Chrzest Jezusa
Chrzest udzielany przez Jana Chrzciciela wcale nie był odpowiednikiem naszego chrztu. Był chrztem nawrócenia, pierwowzorem sakramentu pokuty. Jezus go nie potrzebował. Nie miał grzechów, które mógłby wyznać. Jednak chciał go przyjąć: chciał stanąć po stronie tych, którzy źle się mają. Stanął przy grzesznikach i razem z nimi, a nie naprzeciw nich. Zamiast oceniać i potępiać, dał przykład.
Maryjo, powierzaj Bogu tych, którym my odmawiamy prawa do nawrócenia.
Cud w Kanie
Nie nakarmił tysięcy głodnych.

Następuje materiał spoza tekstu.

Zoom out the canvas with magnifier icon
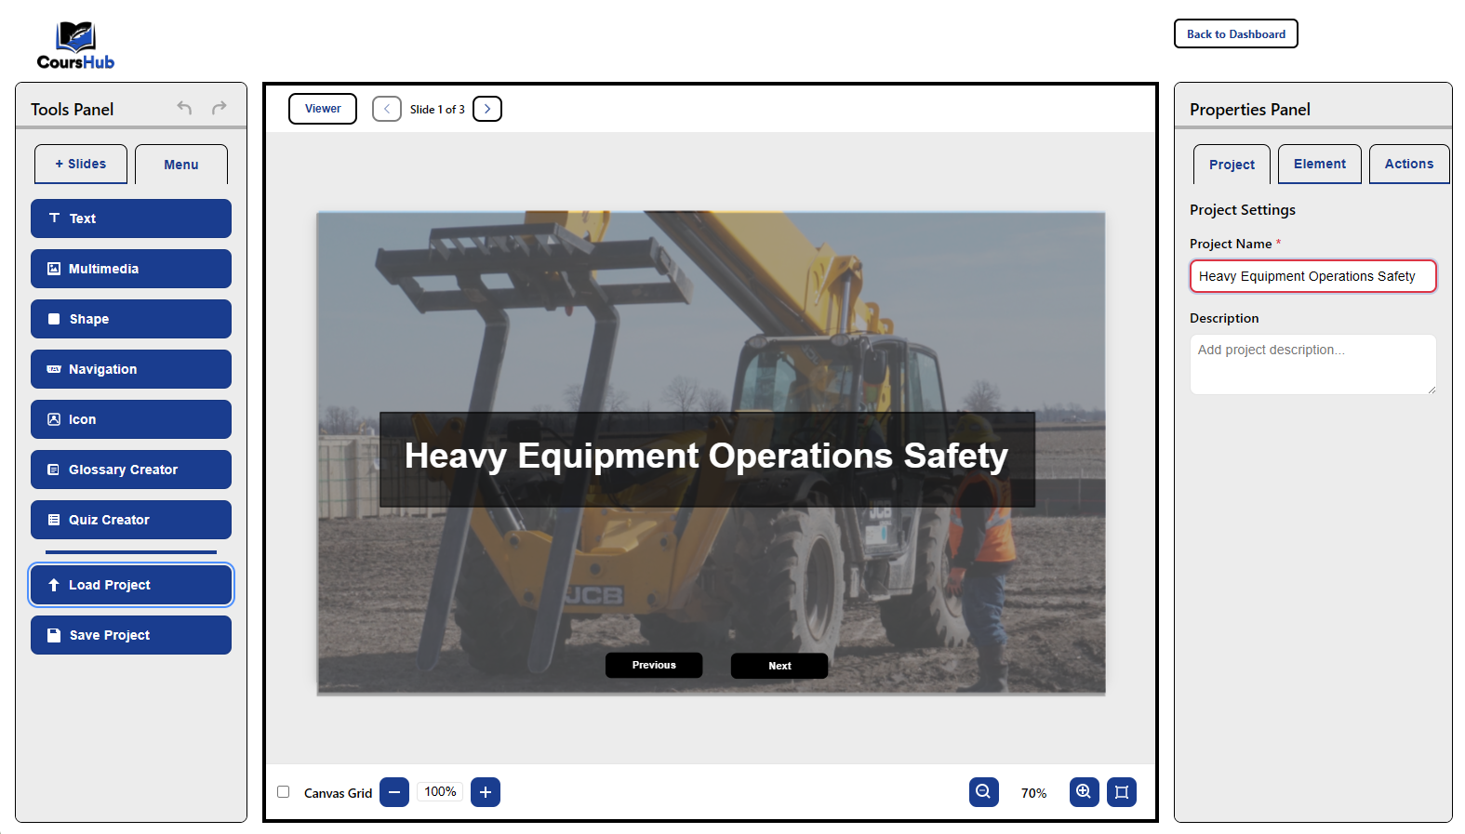 [983, 792]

Nie przywrócił życia umarłemu. Jego pierwszy cud wydawać się mógł banalny: wesele, wino i dyskretne ocalenie ludzkiej radości. A my wolelibyśmy inaczej. Wolelibyśmy Ewangelię głoszoną bardziej wprost. Wolelibyśmy, żeby ludzi pochłaniały tylko rzeczy wielkie, a oni jakimiś drobiazgami się zajmują. Karmią bezdomne koty, ratują lasy, zbierają śmieci nad jeziorem.

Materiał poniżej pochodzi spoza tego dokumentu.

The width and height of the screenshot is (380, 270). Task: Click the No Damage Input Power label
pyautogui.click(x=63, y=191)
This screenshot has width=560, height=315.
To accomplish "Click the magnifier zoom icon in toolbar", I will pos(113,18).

Maryjo, módl się za tymi, których pracą gardzimy.
Głoszenie Królestwa i wzywanie do nawrócenia
Poszedł i mówił. Chciał, żeby go rozumieli. Chciał, żeby zapragnęli Królestwa, które im przynosi. Nie wyliczał, do kogo warto, a do kogo nie. Nie prosił nikogo o opuszczenie sali. Nie zastanawiał się nad tym, kto i kiedy użyje jego słów przeciw Niemu. To takie nierozsądne było. Przecież manipulanci są wszędzie i tylko czyhają na nasze potknięcie.
Maryjo, polecaj Bogu tych, w których dobre intencje nie wierzymy.
Przemienienie
To było wydarzenie, które przekraczało wszystko, co uczniowie mogli sobie wyobrazić. Nie dawało się wytłumaczyć żadną wiedzą ani doświadczeniem. Twarz jaśniejąca. Szata dziwnie biała. Mojżesz i Eliasz, i głos z obłoku. Nie umieli się zachować. My też nie umiemy. Uzdrowienia? Dar języków? Proroctwa? To jakieś dziwactwa. Przecież można wierzyć normalnie, racjonalnie.
Maryjo, bądź z tymi, na których duchowość patrzymy z wyższością.
Ustanowienie Eucharystii
„To jest Ciało moje, to jest moja Krew”. To słowa, które zmieniły świat. To słowa, które pozwalają na ziemi karmić się niebem. To słowa, które w imieniu Jezusa wypowiadają dziś inni, których On sam wybrał i namaścił. Często nam nie pasują. Są za starzy, za młodzi, za głupi, za mądrzy. A przecież istotą ich powołania jest to właśnie, żeby dawać Eucharystię.
Maryjo, opiekuj się księżmi, których posługi nie doceniamy.